• Exercise directions
What is needed here is an exact copy of every entry.

• Data records

-- -- --

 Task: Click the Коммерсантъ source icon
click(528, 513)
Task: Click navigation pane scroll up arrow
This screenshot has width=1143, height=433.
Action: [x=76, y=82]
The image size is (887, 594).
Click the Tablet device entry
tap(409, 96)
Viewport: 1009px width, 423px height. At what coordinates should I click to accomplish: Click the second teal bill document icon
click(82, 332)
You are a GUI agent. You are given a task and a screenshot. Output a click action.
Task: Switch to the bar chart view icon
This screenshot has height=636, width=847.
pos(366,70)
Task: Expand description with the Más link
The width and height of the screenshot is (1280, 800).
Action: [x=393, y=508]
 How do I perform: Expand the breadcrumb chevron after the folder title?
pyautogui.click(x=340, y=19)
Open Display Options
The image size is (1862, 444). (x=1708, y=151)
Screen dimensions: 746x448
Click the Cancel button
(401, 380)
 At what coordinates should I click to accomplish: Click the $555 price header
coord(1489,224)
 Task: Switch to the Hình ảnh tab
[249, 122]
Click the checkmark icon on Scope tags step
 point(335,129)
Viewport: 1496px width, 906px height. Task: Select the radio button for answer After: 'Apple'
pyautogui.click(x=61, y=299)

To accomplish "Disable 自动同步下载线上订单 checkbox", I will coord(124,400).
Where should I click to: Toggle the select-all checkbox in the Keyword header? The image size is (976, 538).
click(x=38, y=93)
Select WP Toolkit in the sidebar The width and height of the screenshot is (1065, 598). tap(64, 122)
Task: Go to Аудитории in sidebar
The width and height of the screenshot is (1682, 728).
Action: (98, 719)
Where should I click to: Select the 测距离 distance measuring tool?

-- -- --

• Result of this exercise
 Task: Click the Коммерсантъ source icon
click(528, 513)
Task: Click navigation pane scroll up arrow
This screenshot has width=1143, height=433.
Action: [x=76, y=82]
The image size is (887, 594).
Click the Tablet device entry
tap(409, 96)
Viewport: 1009px width, 423px height. At what coordinates should I click to accomplish: Click the second teal bill document icon
click(82, 332)
You are a GUI agent. You are given a task and a screenshot. Output a click action.
Task: Switch to the bar chart view icon
This screenshot has height=636, width=847.
pos(366,70)
Task: Expand description with the Más link
The width and height of the screenshot is (1280, 800).
Action: [x=393, y=508]
 How do I perform: Expand the breadcrumb chevron after the folder title?
pyautogui.click(x=340, y=19)
Open Display Options
The image size is (1862, 444). (x=1708, y=151)
Screen dimensions: 746x448
Click the Cancel button
(401, 380)
 At what coordinates should I click to accomplish: Click the $555 price header
coord(1489,224)
 Task: Switch to the Hình ảnh tab
[249, 122]
Click the checkmark icon on Scope tags step
 point(335,129)
Viewport: 1496px width, 906px height. Task: Select the radio button for answer After: 'Apple'
pyautogui.click(x=61, y=299)

To accomplish "Disable 自动同步下载线上订单 checkbox", I will coord(124,400).
Where should I click to: Toggle the select-all checkbox in the Keyword header? The image size is (976, 538).
click(x=38, y=93)
Select WP Toolkit in the sidebar The width and height of the screenshot is (1065, 598). tap(64, 122)
Task: Go to Аудитории in sidebar
The width and height of the screenshot is (1682, 728).
Action: (98, 719)
Where should I click to: Select the 测距离 distance measuring tool?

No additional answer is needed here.